A série especial Pioneiras resgata os bastidores do futebol feminino a partir do ponto de vista de várias personagens importantes para a modalidade. Conheça a história de cinco mulheres --entre elas ex-jogadoras, técnica, jornalista e familiares de atletas-- que se destacaram no mundo da bola, apesar das dificuldades de um ambiente ainda muito desigual e machista.
Elas provam que o lugar da mulher também é no futebol, seja com a bola no pé, a bandeira na mão, na beira do campo ou narrando uma partida.
• Luciana Mariano
No 1º capítulo, a narradora Luciana Mariano, que foi a primeira mulher a narrar futebol feminino e masculino na televisão brasileira, relata a dificuldade de ocupar espaço em uma área ainda formada majoritariamente por homens.
"As pessoas são muito apegadas a hábitos. Eu ouvi a vida inteira um homem narrar. Quando ouço uma coisa diferente disso, eu entendo que causa estranhamento em algumas pessoas, mas, ao mesmo tempo, a gente não pode declinar. Em 20 anos, eu narrei de 40 a 50 jogos. Nesse mesmo período, um narrador fez 8.000. Como a gente compara quem é melhor ou pior?", questionou
Em meio às conquistas, a jornalista ainda enfrenta o machismo e a desconfiança. Ela já recebeu inúmeras ameaças em suas redes sociais. Advogados e psicólogos avaliam os conteúdos enquadrados como crimes de ódio. Centenas de processos foram abertos, muitos já julgados, e revertidos em serviços sociais.
• Nadine Basttos
As primeiras gerações de mulheres na arbitragem precisaram superar preconceitos e desafios para se estabelecer no futebol. Em um cenário onde ser mulher e jogar bola era proibido por lei, a arbitragem feminina era ainda mais improvável. A ex-auxiliar de arbitragem Nadine Basttos fez parte das gerações de mulheres pioneiras da categoria e foi a segunda entrevistada da série especial de reportagens do Terra.
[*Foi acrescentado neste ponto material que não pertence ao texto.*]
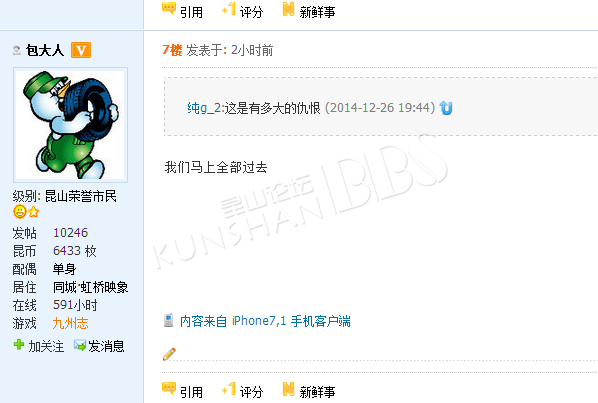Image resolution: width=598 pixels, height=403 pixels.
Task: Click the envelope 发消息 icon
Action: pyautogui.click(x=80, y=346)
Por indicação de uma amiga, a catarinense iniciou o curso de arbitragem em 2007, quando sentiu o primeiro choque. Em uma turma de 30 homens, ela e a amiga eram as duas únicas mulheres. Em 2010, estreou no Brasileirão da Série A, atuou em grandes jogos e, anos depois, integrou o seleto quadro de árbitros da Fifa.
A catarinense contou que passou por inúmeras situações em que foi colocada à prova apenas por ser mulher, quando, por exemplo, foi apitar um grande clássico estadual e escutou que "não queriam mulheres no jogo". "Eu escutei a palavra desistir com muita frequência. Certa vez disseram: 'Não se estressa com isso, você não vai ter chance'", revelou.
• Francielle Alberto
A ex-jogadora Francielle Alberto, 3ª entrevistada do Pioneiras, acumula a experiência de já ter defendido a Seleção Brasileira por 14 anos com o fato de ser casada com Andressa Alves, uma das principais atacantes do grupo de Pia Sundhage. A história de Fran no futebol começou no futsal em uma escolinha de Itanhaém, litoral paulista. Ainda criança, ela foi descoberta pelo técnico Kleiton Lima.
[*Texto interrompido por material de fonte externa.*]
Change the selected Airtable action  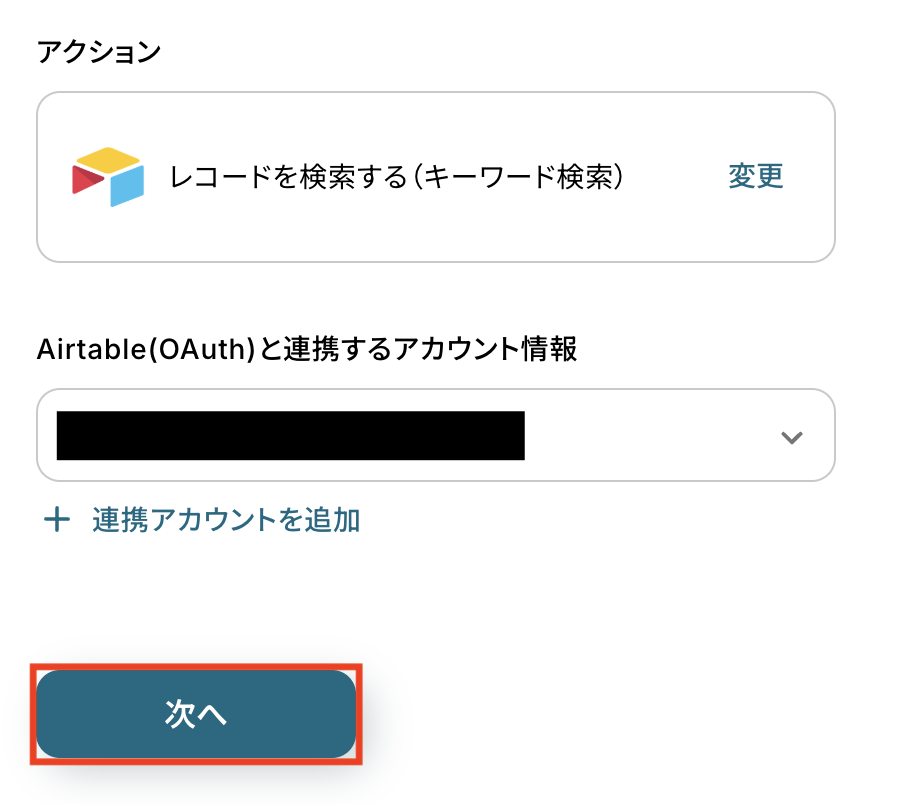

A experiência de anos faz Fran ter um olhar atento aos avanços que as mulheres vivem no esporte. Para o Mundial da Austrália e Nova Zelândia foi anunciada pela primeira vez uma logística exclusiva, feita para a aclimatação das jogadoras que lidam com o fuso de 13 horas em relação ao Brasil. Voo fretado, roupas de viagem e delegação com número recorde de 17 mulheres são as novidades observadas pela ex meio-campista.
"Quando eu comecei na Seleção, a diária era R$ 35. Ficávamos 20 dias na Granja Comary treinando e no dia do pagamento, ganhávamos R$ 900 porque ainda havia desconto. Naquela época, para mim já era muito. Em uma viagem para a Austrália a gente fazia 12 horas de voo, ficava sete horas no aeroporto em escala, para pegar outras 13 horas, em classe econômica", lembrou.
• Rosana Augusto
No 4º episódio, Rosana Augusto lembrou do seu amor pelo futebol. Aos seis anos, a ex-lateral da Seleção já jogava bola na rua. No entanto, o contexto não era favorável. A paulistana nasceu em 1982, um ano antes da lei que proibia a prática do futebol feminino ser revogada.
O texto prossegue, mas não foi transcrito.